#### Exercise
Transcribe every record as it stands and set the images aside.

#### Raw data
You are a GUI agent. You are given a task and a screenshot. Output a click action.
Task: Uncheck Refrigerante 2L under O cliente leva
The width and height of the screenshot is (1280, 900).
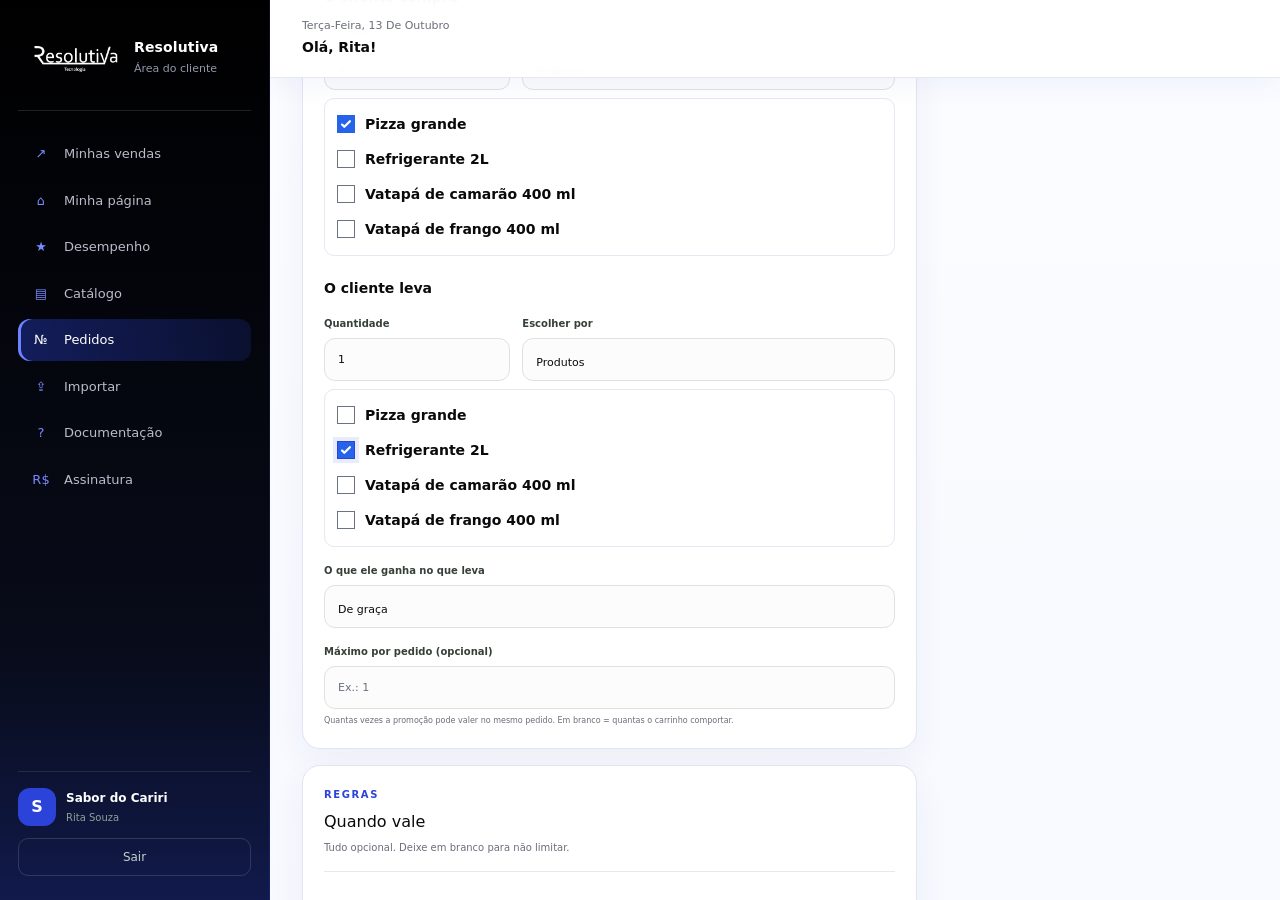pyautogui.click(x=346, y=450)

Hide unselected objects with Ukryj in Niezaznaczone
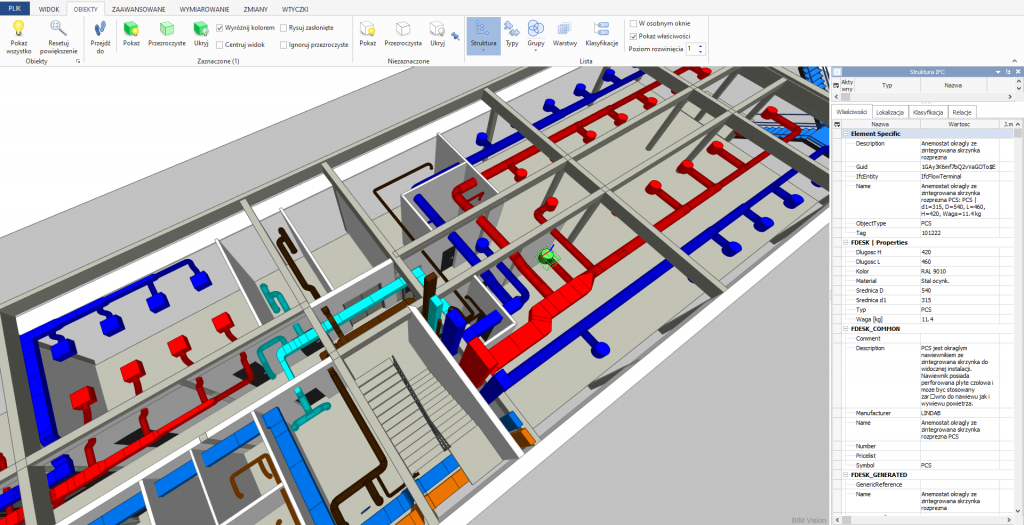tap(437, 29)
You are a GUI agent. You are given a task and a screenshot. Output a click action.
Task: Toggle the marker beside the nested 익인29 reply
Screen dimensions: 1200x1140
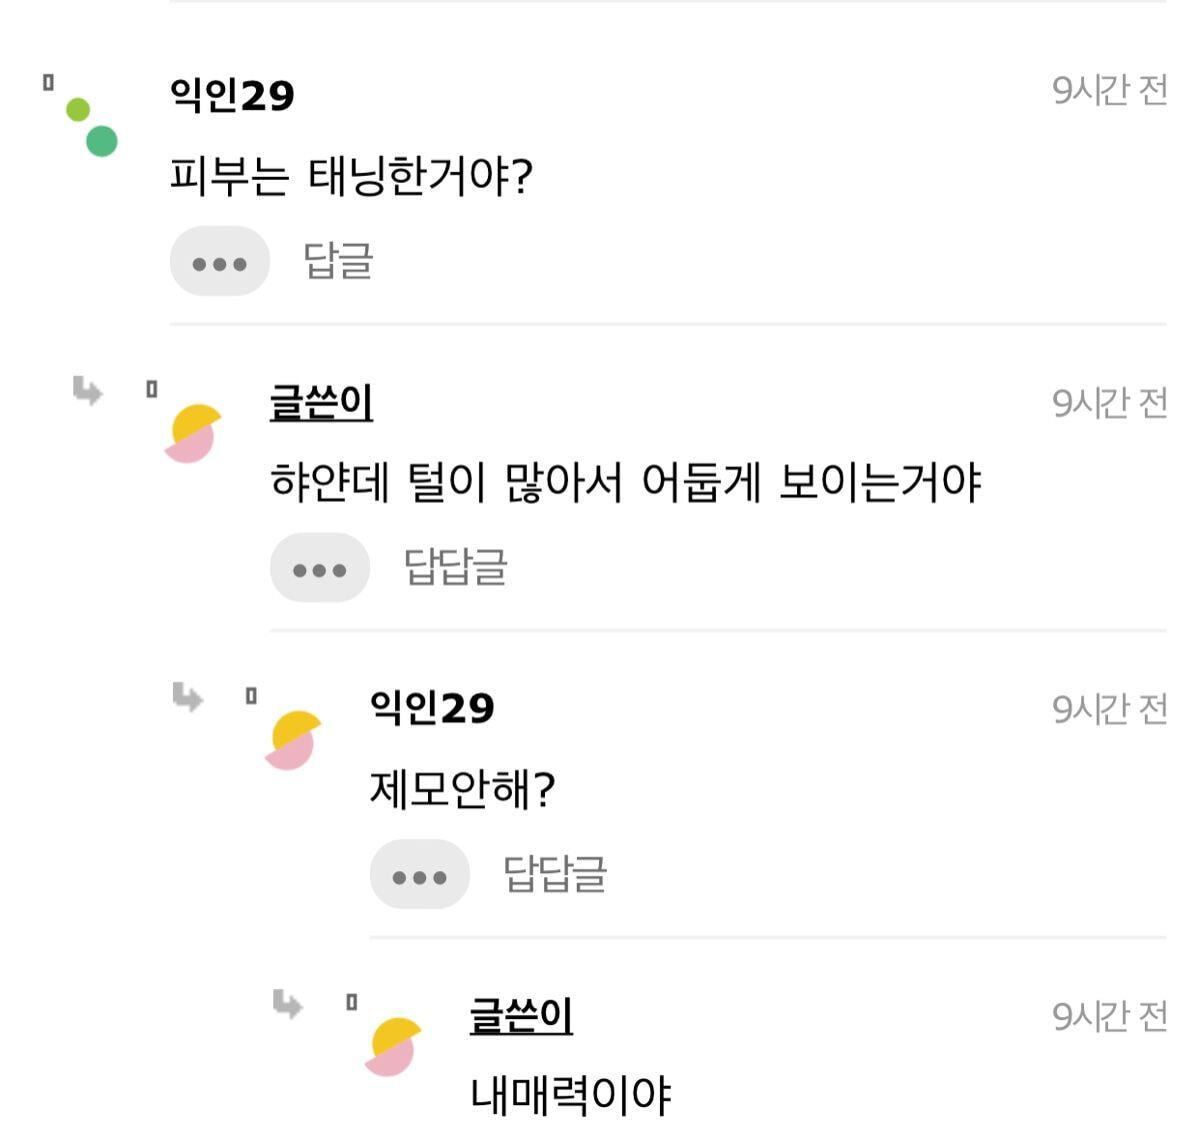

#### Response to this task
You are a GUI agent. You are given a task and a screenshot. Output a click action.
Task: Uncheck Refrigerante 2L under O cliente leva
The width and height of the screenshot is (1280, 900).
pyautogui.click(x=346, y=450)

Hide unselected objects with Ukryj in Niezaznaczone
tap(437, 29)
You are a GUI agent. You are given a task and a screenshot. Output a click action.
Task: Toggle the marker beside the nested 익인29 reply
Screen dimensions: 1200x1140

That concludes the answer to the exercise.